Place the port in a large saucepan
and bring to a boil over high heat. Continue to cook until the port has reduced to a thick glaze about 1/3 to 1/2 cup in volume and is thick enough to coat the back of a spoon, about 20 minutes. (Be especially careful near the end of the cooking time, as it is easy to burn the glaze
near the end.) Transfer to a nonreactive, heatproof bowl and set aside to cool to room temperature before proceeding.
Preheat the oven to 275 degrees F.
Using a boning knife, remove the duck meat from the carcasses so that you have 4 halves, each with the wing and leg bones still attached.

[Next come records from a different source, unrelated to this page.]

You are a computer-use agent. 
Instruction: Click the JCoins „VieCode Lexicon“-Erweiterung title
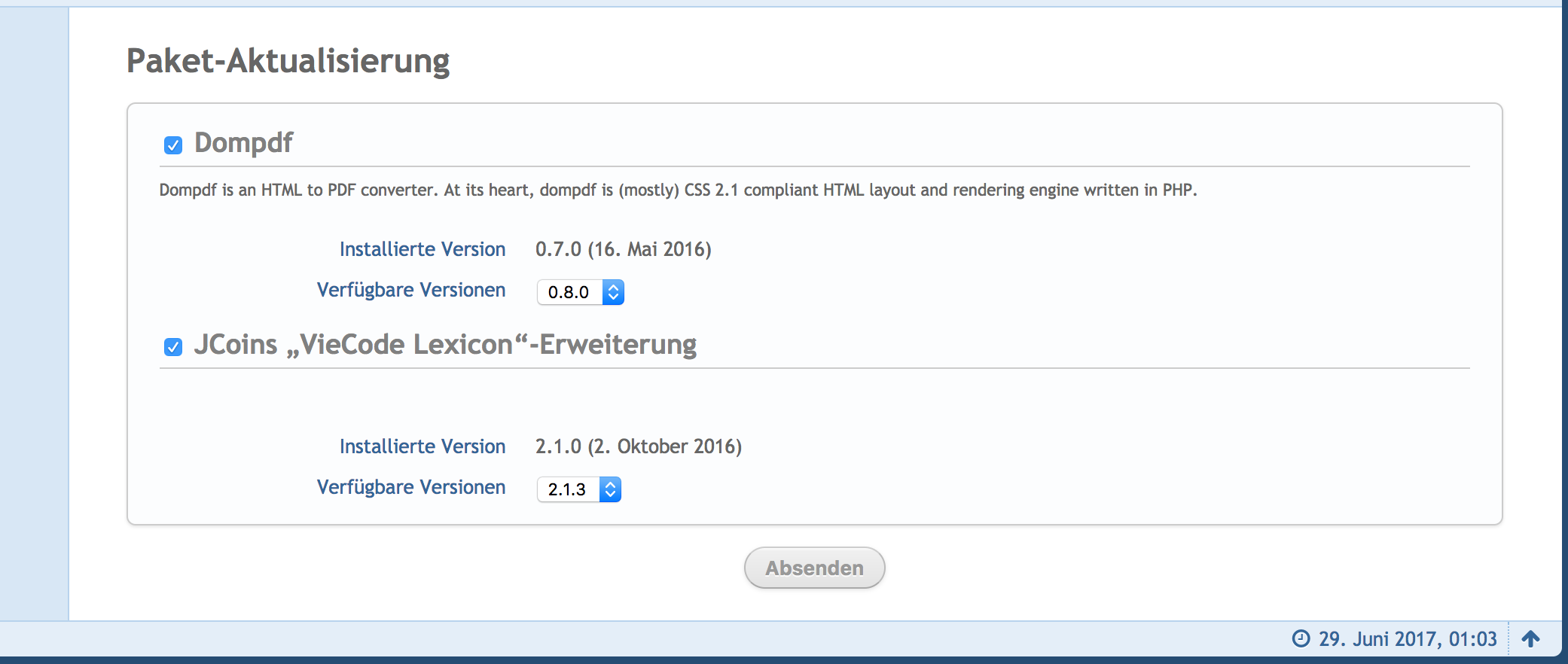tap(445, 345)
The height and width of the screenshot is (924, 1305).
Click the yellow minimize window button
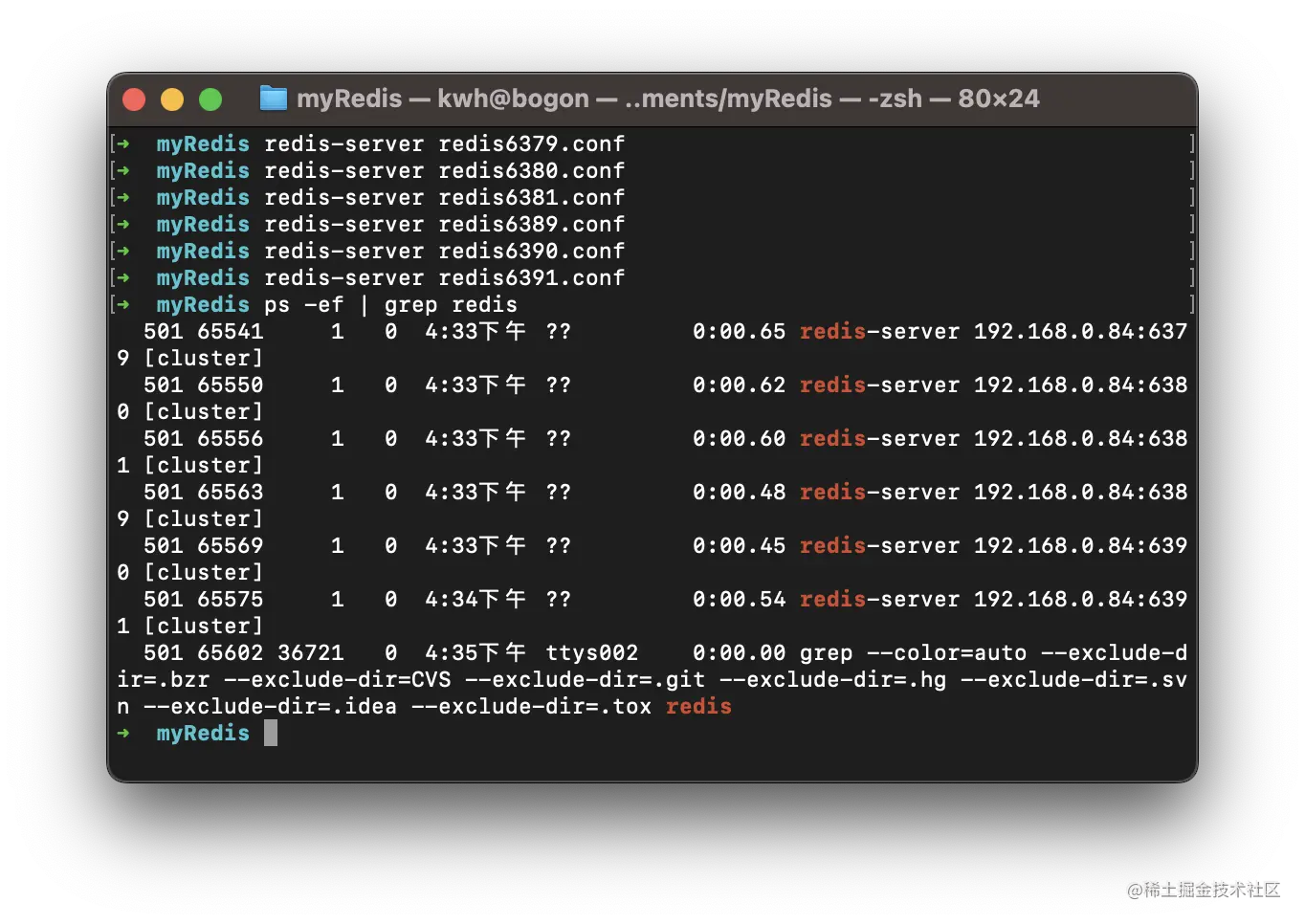(172, 99)
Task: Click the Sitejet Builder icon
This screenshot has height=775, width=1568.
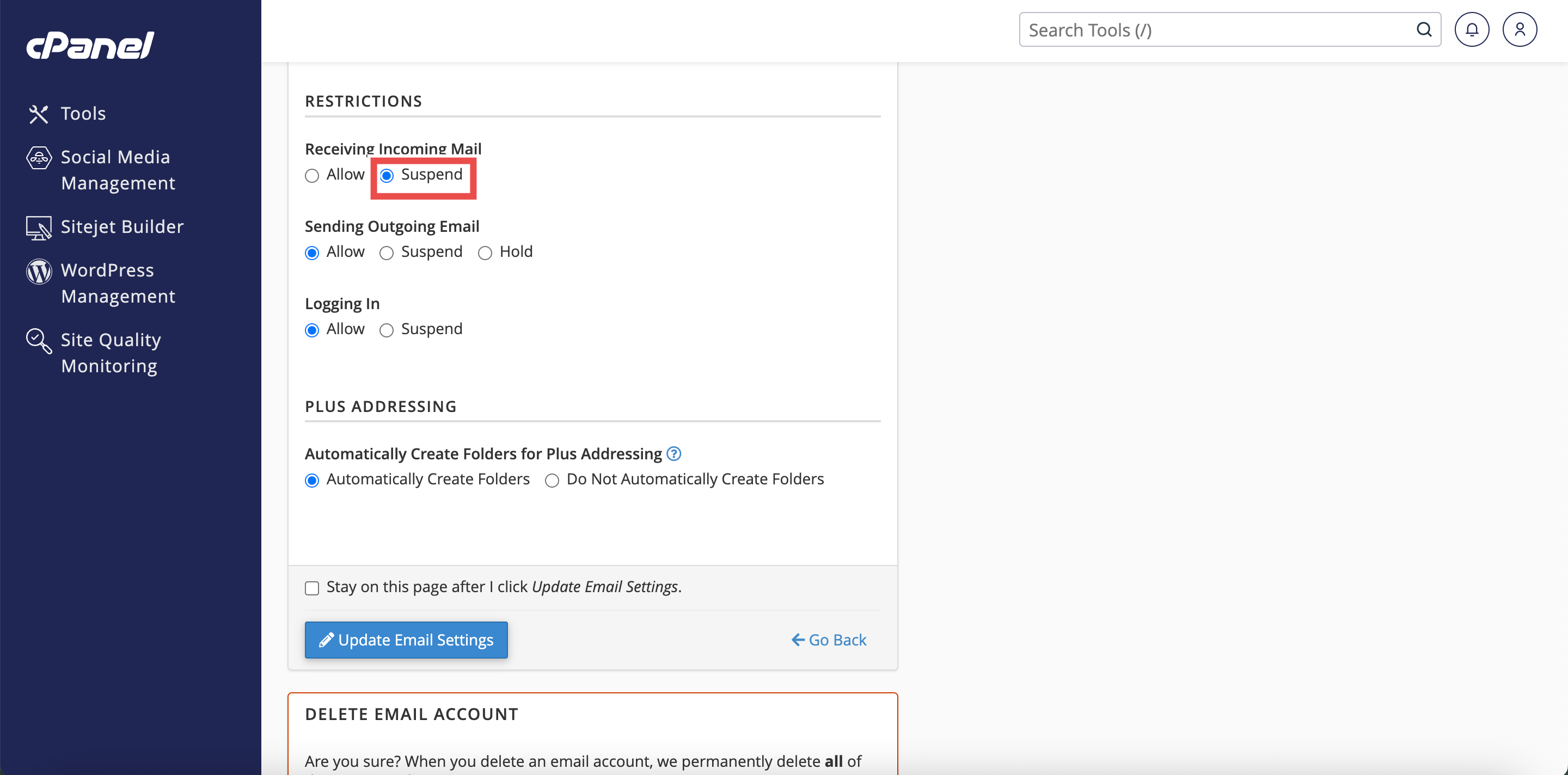Action: 38,227
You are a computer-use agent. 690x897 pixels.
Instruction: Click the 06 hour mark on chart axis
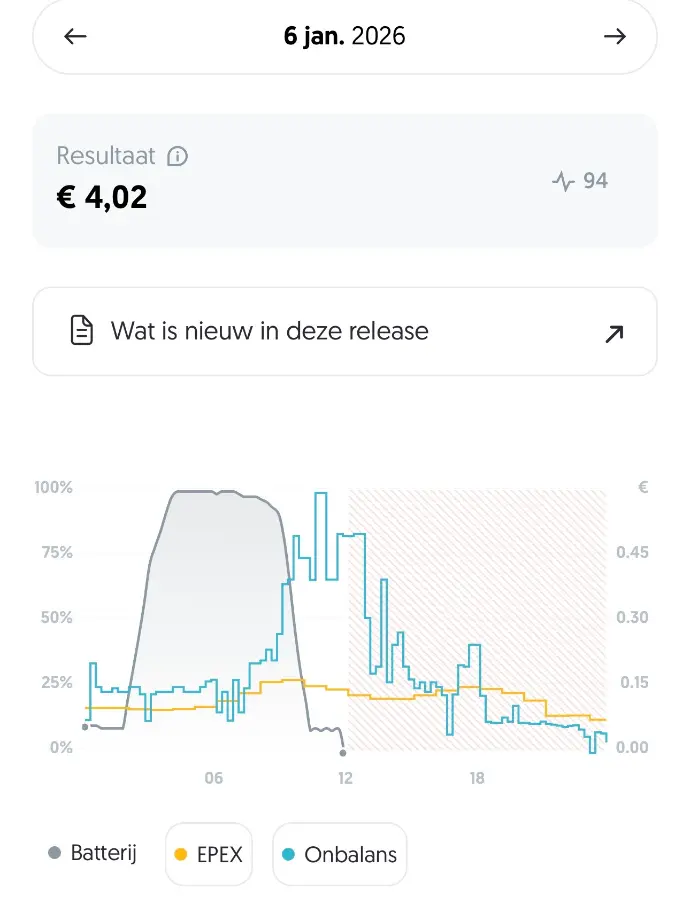tap(213, 778)
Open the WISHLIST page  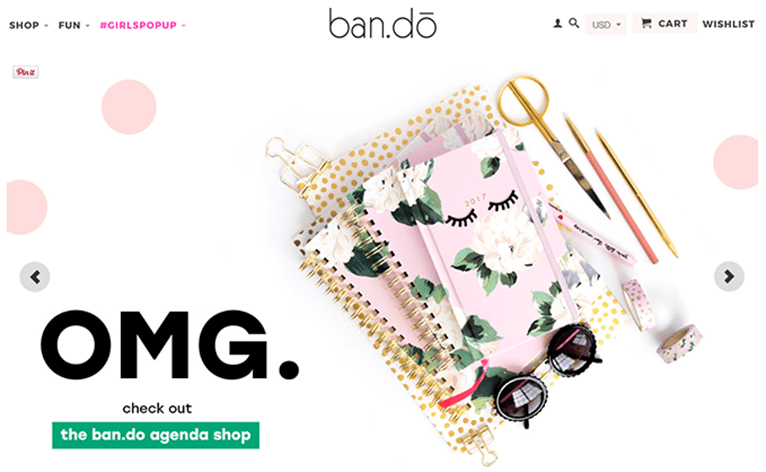tap(728, 24)
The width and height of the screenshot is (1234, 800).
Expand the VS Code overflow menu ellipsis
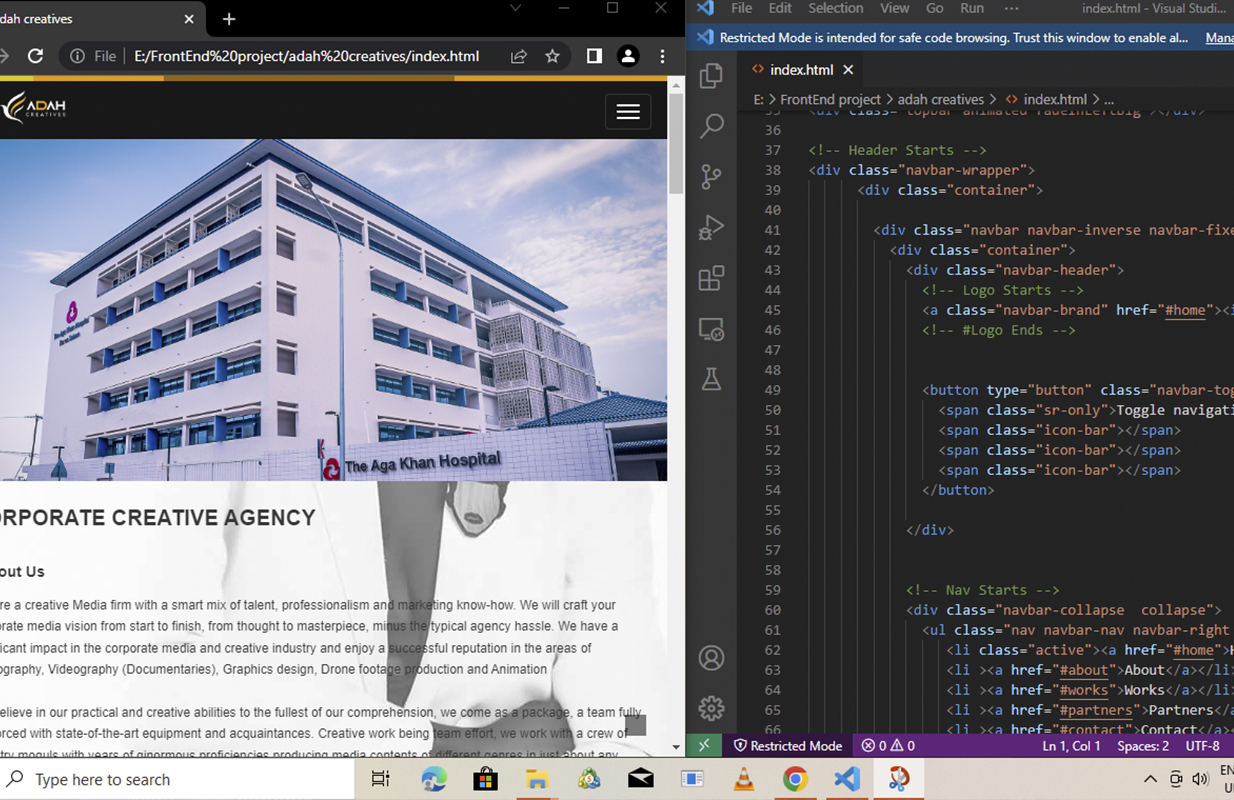(1011, 8)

Cut the wing tips off and reserve for the duck jus along with the duck carcasses. Season the duck
halves on both sides with 2 teaspoons of salt, the Essence, and the black pepper. Place on a rimmed baking sheet, skin sides up, and drizzle each duck with about 1 1/2 tablespoons of the port wine
glaze. Rub the shallots with the olive oil
and season with the remaining 1/2 teaspoon salt and the white pepper and add to the baking sheet. Place the baking sheet in the oven and cook until the shallots
are golden brown and tender, 45 minutes to 1 hour, depending on the size of the shallots. Remove the shallots and keep warm until ready to serve. Continue roasting the duck until tender and golden brown, about 2 hours in total. Remove from the oven and let rest a few minutes before serving.
When ready to serve, spoon some of the Pureed Sweet Potatoes onto each of 4 plates and top each plate with half a duck. Divide the roasted shallots evenly among the plates, then drizzle some of the Duck Jus around the edge of each plate. Drizzle
some of the remaining port wine glaze over each plate, then top with a few haricots verts. Serve immediately.